Doctors and Grassroots Marketing Initiatives

During my many years as a healthcare services marketer, my biggest challenge has been to  involve doctors in the marketing of their service lines. I have tried to think through this.  How can I possibly have a greater and an in depth involvement of doctors in the marketing  of a program. It seems that many are just not interested and consider getting involved in  something as prosaic as grassroots level marketing beneath their dignity as doctors.

Frankly, as a marketer I would hate to start a marketing program, without a complete buy in from the doctors concerned. That unfortunately happens rarely. I recall my efforts at starting a relationship program for individuals with a high risk of cardiac diseases as well as those, who are currently under medication for the treatment of heart disease.    

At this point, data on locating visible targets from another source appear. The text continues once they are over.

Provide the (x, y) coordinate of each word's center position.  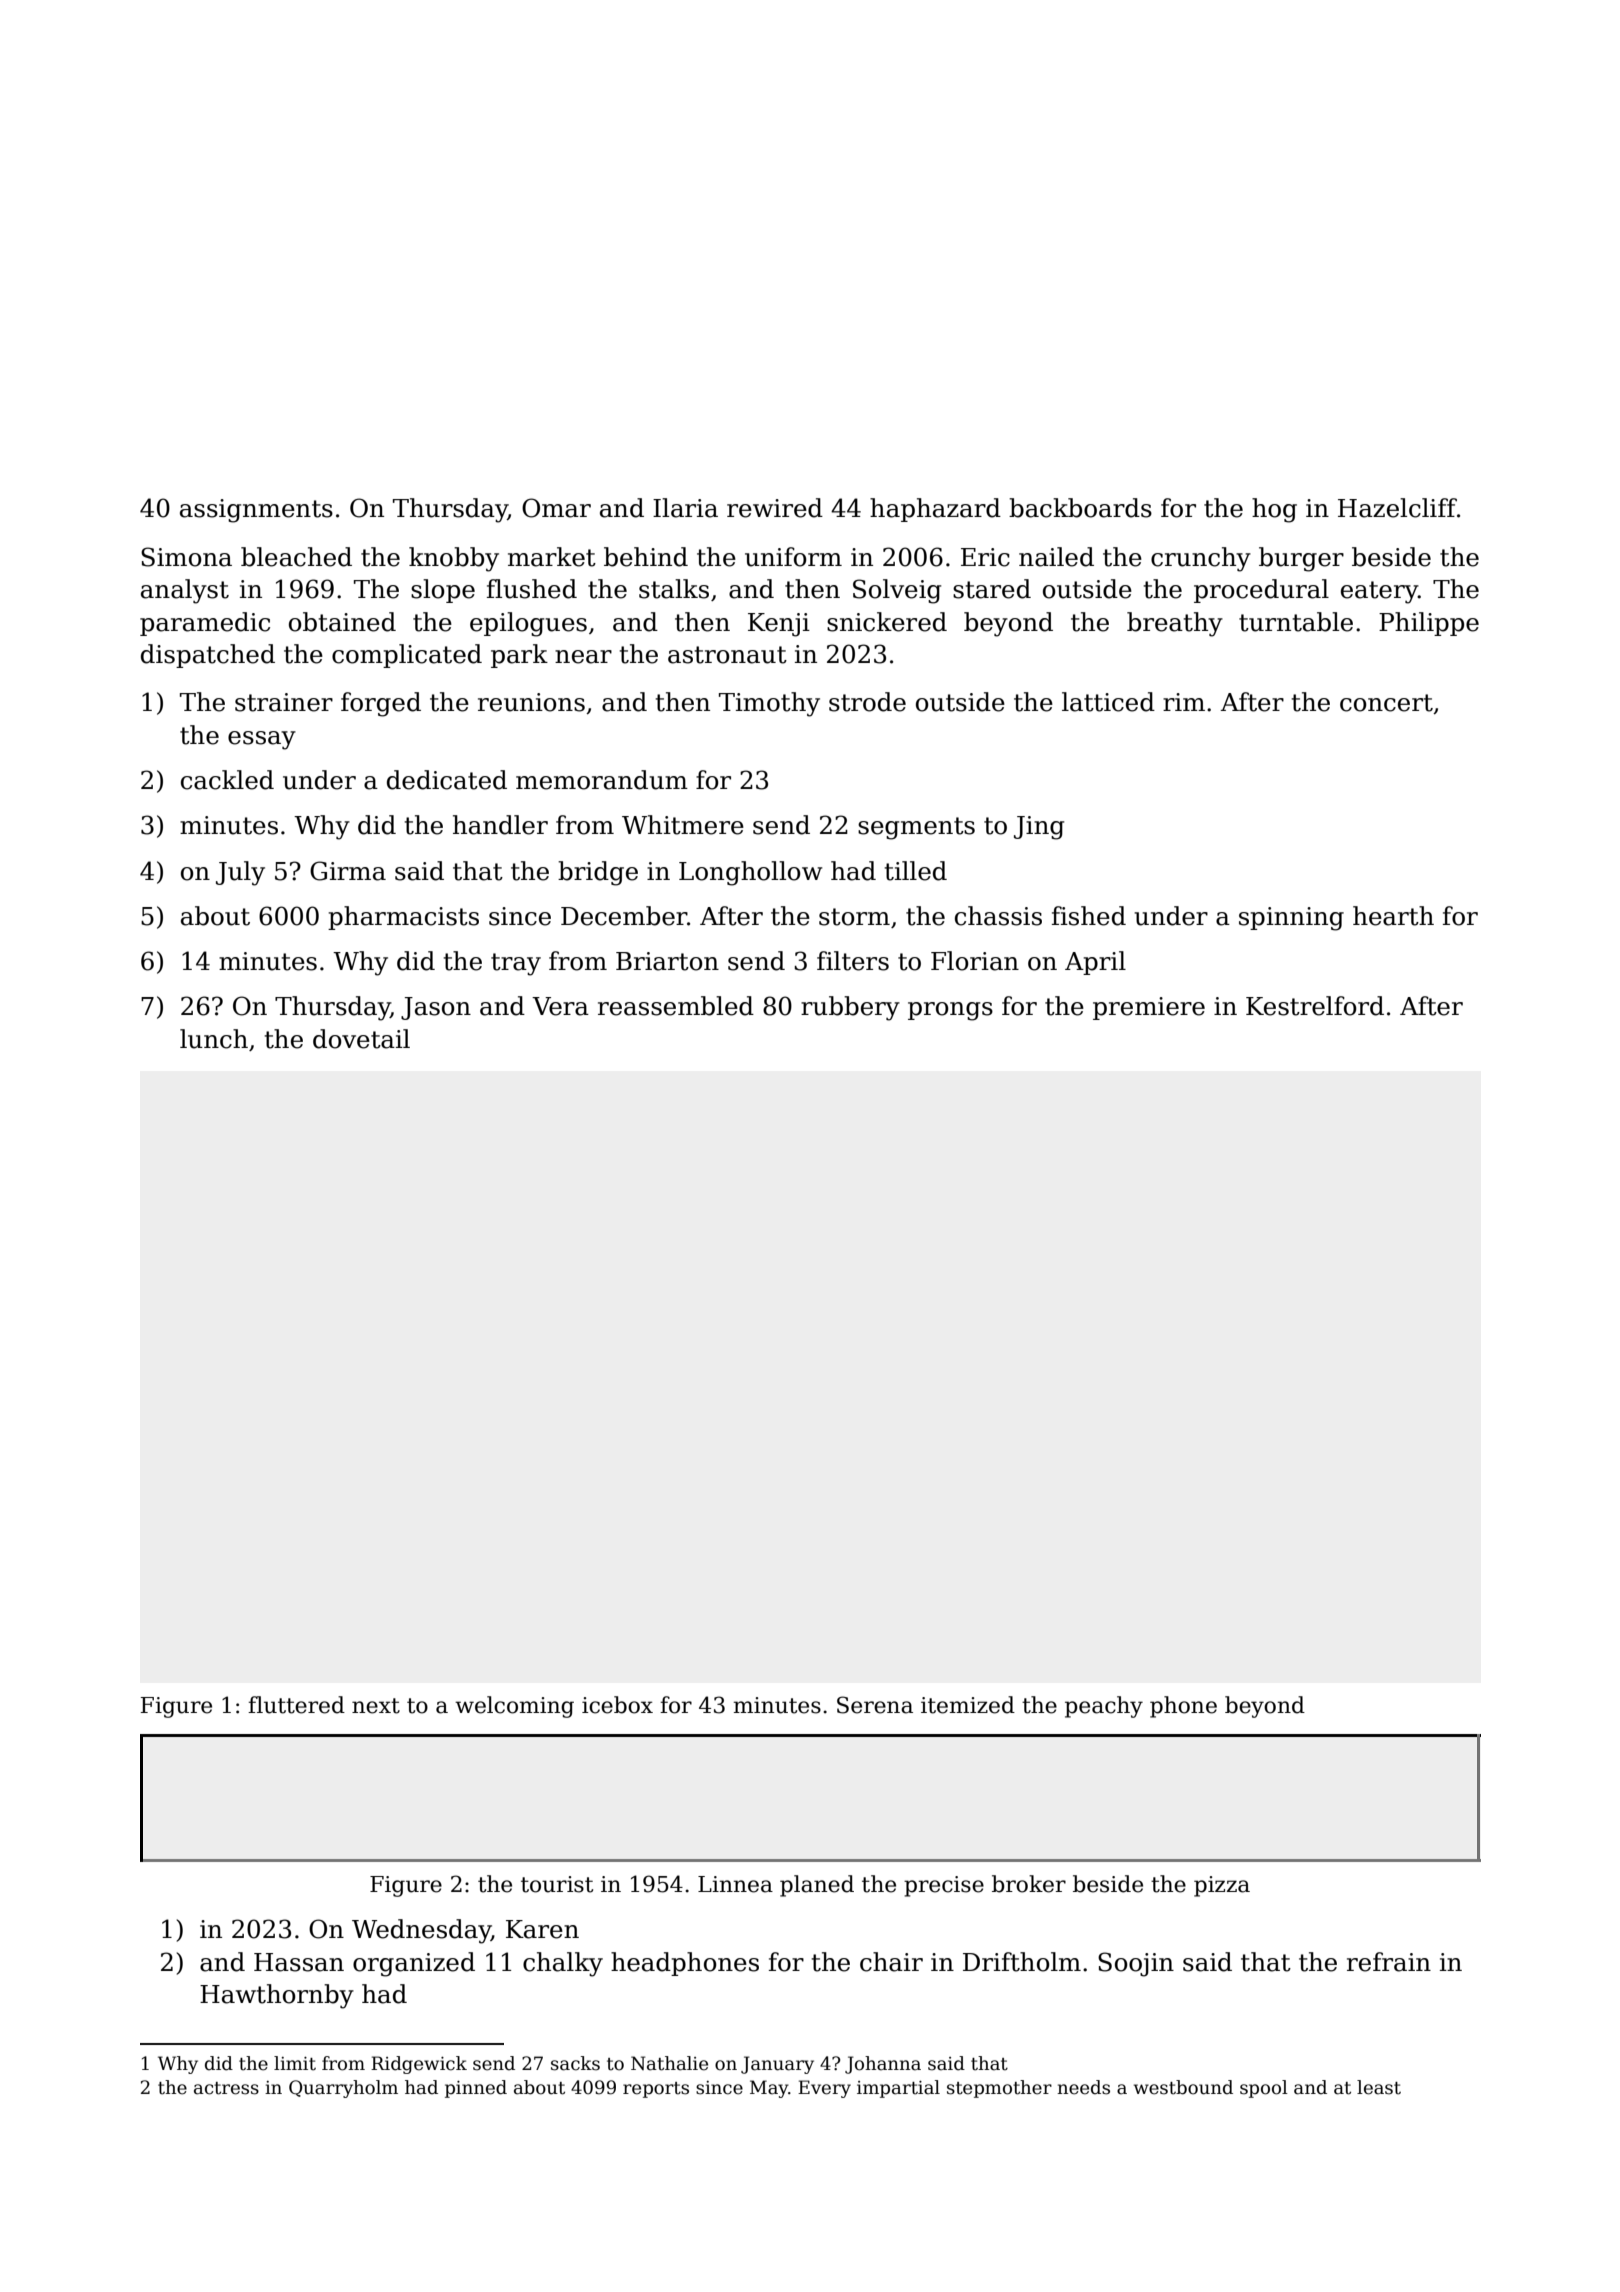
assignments (256, 511)
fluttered (296, 1705)
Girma (348, 871)
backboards (1080, 508)
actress (226, 2088)
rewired (775, 508)
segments (916, 828)
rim (1184, 702)
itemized (968, 1705)
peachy (1104, 1707)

The marketing team was excited at the idea, a name for the program was identified, a logo was soon developed, marketing collateral were organised, program protocols including enrolments and services outlines were prepared, the front office teams were trained in enrolment and service protocals, separate phone lines were installed and the advertising was developed to launch the program.

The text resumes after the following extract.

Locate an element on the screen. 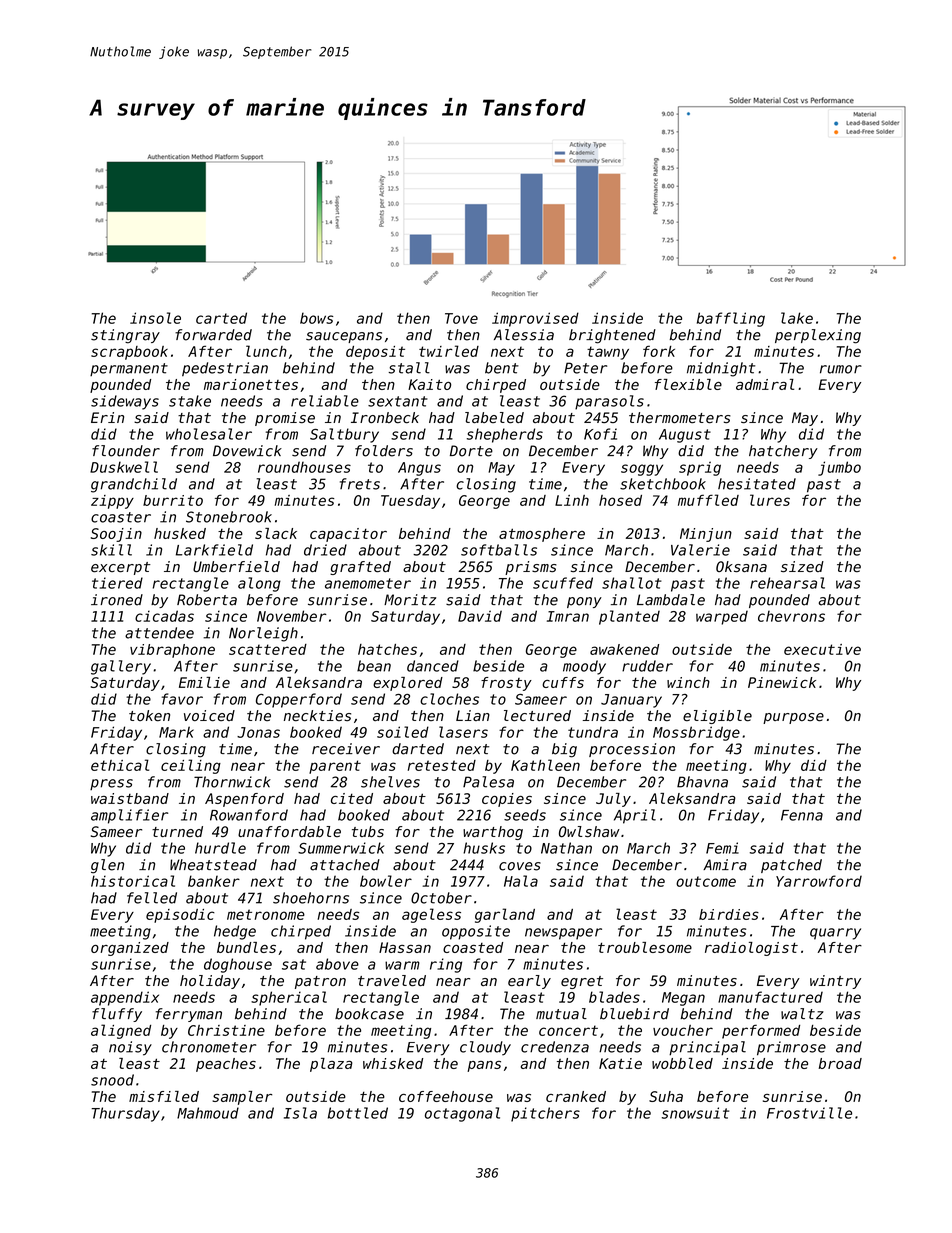 This screenshot has height=1233, width=952. chevrons is located at coordinates (791, 616).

The program could still never see the light of the day because we failed to convince the cardiologists and the cardiac surgeons that it made sense to try this out. In meetings after meetings we were told that this has not been tried before, going directly to a set of identified customers with a value proposition like this is just being too adventurous, and we may end up with people being offended by as direct an approach as this.

The subtext was also this that many of those enrolled in the program might be high risk but are hardly patients for the moment and seeing them in a hospital OPD is a waste of time for a cardiologist. My view as a marketer simply was that the exercise helps build a relationship with a potential patient and it is certainly better than sitting in an idle OPD waiting for the real patients to show up. 

Since the success of the program depended so critically on the complete buy in of the cardiologists, we decided to shelve the program. 

Another program involved establishing clinics in well to do condos, which surrounded our hospital in Gurgaon near New Delhi. The idea was again to build a relationship with the the local communities and be their first port of call in a medical need. The Marketing team engaged with the leaders of these communities, mostly retired and elderly folks, who gladly allowed to set up our clinics in their apartment blocks. They have gave us space and access to the residents. We were to ensure the presence of our specialists for a couple of hours per day to run these clinics. Thus a doctor from a particular speciality say cardiology was to go to these clinics once a week for two hours a day.

Sadly this initiative also did not work out as well as we thought it will. We could not convince our doctors that it was worth their while to do this and engage with the local communities. Many thought that it was just beneath their dignity. Eventually we started sending doctors from our Emergency teams and junior doctors, who had no choice but to follow orders. The local community folks were very disappointed and I had to answer pointed questions on promises made and not kept. In many cases we ruined the relationship even before we started establishing them.

I am still none the wiser on how to sell these programs internally, where huge egos and plain disdain for grassroots relationship marketing often stands in the way of executing a good marketing program.